If you’ve ever used the “Poke” feature on Facebook, you’ve used a “non-finito” product.

Non-finito — which literally means “not finished” in Italian — implies “deliberately unfinished things intended to be completed by users.” The term originated in the context of fine art and can be traced back to the Renaissance period, but it has been adopted more recently by designers.

In art, an unfinished work remains unfinished (think of a figure emerging from a rough-hewn block of stone). In design, an unfinished work opens up possibilities for the user. The Facebook poke is ambiguous and undefined, leaving us to decide its meaning.

In art, an unfinished work remains unfinished. In design, an unfinished work opens up possibilities for the user.

Jes and her colleagues from the University of Maryland and Brigham Young University explored the idea of non-finito in “Mixed-Reality Design for Broken-World Thinking,” the chapter they wrote for a recently published book.

In it, she and her collaborators focus on DUST, an AR game, whose “ … designers deliberately cede some control and authority to players, whose contributions help determine the shape and character of the game, as well as final outcomes. … DUST is, both literally and figuratively, a fractured world that requires players to intervene in the molecular machinery of life to salvage it.”

While both the Facebook Poke and DUST are examples of non-finito products in the marketplace, we’re intrigued by the idea of unfinished products used intentionally as part of the user-centered design process.

How can the notion of non-finito be applied to help shape a product before it gets to the marketplace?

Non-Finito Prototypes for Usability Testing

Like most UX designers and researchers, we’re constantly looking for ways to help develop better product experiences — and better product development experiences for our clients.
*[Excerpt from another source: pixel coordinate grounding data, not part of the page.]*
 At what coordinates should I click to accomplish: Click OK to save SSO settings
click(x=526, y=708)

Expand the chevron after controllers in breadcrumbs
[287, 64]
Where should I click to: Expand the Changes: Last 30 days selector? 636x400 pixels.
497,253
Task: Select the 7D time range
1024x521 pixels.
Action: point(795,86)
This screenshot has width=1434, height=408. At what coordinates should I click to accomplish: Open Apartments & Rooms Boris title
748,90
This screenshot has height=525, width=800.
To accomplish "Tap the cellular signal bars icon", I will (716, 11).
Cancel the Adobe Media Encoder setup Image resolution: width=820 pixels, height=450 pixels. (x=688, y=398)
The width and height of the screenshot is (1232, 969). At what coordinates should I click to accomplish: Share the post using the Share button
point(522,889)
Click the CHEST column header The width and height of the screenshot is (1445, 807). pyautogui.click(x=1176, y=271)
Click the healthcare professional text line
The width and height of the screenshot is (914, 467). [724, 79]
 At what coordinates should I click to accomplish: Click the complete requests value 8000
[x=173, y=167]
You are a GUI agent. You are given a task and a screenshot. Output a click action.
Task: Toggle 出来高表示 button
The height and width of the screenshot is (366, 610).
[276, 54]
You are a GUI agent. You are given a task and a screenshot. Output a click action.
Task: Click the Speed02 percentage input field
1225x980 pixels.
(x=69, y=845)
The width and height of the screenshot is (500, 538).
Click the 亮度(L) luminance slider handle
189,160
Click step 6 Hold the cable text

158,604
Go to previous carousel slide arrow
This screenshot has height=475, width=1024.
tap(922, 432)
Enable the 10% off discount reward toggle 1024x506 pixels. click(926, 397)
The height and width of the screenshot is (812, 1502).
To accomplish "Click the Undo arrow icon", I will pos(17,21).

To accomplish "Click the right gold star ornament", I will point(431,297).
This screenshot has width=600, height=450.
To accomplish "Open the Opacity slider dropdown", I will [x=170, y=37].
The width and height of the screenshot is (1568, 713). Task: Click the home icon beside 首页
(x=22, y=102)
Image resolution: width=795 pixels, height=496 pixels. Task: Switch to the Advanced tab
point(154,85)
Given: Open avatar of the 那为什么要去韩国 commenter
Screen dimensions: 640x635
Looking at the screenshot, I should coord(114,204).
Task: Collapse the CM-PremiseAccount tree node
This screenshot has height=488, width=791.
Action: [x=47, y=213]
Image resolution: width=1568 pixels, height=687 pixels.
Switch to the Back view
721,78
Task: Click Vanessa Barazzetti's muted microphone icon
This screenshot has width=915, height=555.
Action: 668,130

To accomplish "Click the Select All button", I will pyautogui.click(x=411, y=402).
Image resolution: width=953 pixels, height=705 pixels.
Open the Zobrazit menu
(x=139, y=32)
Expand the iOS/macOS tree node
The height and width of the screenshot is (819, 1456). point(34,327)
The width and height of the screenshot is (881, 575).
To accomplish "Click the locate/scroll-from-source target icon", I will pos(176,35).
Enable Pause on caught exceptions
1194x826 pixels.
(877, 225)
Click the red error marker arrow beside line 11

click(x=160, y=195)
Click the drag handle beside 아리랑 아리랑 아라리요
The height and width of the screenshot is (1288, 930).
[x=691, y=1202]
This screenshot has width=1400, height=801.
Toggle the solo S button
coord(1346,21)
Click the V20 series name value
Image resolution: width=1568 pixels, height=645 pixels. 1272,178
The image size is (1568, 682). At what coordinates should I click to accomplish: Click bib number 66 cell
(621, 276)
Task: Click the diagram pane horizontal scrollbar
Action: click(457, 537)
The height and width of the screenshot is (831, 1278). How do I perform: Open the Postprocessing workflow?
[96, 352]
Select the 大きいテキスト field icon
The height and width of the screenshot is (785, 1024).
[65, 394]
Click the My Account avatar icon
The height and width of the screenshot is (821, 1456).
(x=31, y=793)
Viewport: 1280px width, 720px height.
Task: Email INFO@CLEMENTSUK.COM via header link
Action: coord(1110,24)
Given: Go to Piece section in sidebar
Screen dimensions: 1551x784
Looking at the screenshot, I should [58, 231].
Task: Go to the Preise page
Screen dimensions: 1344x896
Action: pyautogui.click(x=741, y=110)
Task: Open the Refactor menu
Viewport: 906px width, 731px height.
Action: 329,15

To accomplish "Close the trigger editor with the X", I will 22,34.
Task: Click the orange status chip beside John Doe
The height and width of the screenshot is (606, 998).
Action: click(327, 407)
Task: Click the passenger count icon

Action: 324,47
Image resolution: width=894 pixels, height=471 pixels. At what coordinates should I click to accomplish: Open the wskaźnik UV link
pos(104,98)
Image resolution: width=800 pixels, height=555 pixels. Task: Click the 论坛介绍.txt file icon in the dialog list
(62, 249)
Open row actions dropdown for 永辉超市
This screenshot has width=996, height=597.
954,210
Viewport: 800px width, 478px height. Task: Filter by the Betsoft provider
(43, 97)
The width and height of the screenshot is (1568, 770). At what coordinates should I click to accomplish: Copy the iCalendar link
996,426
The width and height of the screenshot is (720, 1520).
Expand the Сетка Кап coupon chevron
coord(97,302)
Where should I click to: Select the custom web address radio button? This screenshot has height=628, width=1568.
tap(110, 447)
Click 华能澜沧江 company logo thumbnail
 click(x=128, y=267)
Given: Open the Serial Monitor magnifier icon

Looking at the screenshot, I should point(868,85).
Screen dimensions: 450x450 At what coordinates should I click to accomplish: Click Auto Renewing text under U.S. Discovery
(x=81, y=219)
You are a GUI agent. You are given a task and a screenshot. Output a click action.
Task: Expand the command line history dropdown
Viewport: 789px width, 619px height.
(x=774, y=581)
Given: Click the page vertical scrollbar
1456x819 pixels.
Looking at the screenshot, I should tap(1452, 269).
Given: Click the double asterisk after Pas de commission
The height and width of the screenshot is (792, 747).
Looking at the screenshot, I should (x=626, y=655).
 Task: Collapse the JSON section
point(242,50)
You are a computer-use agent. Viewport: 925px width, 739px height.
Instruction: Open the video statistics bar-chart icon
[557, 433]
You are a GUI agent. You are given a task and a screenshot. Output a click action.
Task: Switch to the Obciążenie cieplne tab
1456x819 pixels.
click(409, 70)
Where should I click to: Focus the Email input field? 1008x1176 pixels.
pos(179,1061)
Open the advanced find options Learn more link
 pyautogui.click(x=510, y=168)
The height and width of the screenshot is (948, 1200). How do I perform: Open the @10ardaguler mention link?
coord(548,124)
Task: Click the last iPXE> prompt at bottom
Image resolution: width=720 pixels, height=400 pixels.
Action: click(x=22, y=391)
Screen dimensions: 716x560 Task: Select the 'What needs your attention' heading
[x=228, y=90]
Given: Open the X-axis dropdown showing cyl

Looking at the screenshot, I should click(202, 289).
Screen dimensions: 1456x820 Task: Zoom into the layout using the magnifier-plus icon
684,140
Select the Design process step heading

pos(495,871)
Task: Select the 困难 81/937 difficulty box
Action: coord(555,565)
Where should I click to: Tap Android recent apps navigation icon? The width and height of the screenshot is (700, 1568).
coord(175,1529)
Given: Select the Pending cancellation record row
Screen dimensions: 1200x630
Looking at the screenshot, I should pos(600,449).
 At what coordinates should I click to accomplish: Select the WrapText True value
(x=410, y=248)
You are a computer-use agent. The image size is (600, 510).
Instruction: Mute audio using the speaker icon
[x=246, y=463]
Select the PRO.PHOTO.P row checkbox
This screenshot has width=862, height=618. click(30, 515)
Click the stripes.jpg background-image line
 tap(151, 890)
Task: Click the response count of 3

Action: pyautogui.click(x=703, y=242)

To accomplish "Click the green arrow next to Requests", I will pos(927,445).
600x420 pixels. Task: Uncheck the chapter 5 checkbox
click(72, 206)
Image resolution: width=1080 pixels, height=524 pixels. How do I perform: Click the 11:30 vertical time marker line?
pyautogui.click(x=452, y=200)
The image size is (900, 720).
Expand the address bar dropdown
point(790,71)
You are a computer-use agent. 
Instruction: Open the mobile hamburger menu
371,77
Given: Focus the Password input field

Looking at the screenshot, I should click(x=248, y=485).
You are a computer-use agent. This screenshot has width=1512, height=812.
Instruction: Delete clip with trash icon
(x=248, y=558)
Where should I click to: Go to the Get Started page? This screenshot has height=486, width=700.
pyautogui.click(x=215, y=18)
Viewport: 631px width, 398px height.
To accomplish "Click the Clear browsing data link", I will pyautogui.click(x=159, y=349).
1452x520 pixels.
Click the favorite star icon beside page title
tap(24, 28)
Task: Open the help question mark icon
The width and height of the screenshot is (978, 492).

User-centered design puts prototypes in users’ hands to observe how they interact with products and to get feedback on different variations of a product. But what if we put intentionally unfinished products in users’ hands?

Imagine the application of non-finito design for prototyping and user feedback. Rather than creating a complete workflow or experience and seeing if we got it “right” during testing, we could deliberately leave a hole in the experience. Seeing how the end user might fill this hole informs and inspires the design.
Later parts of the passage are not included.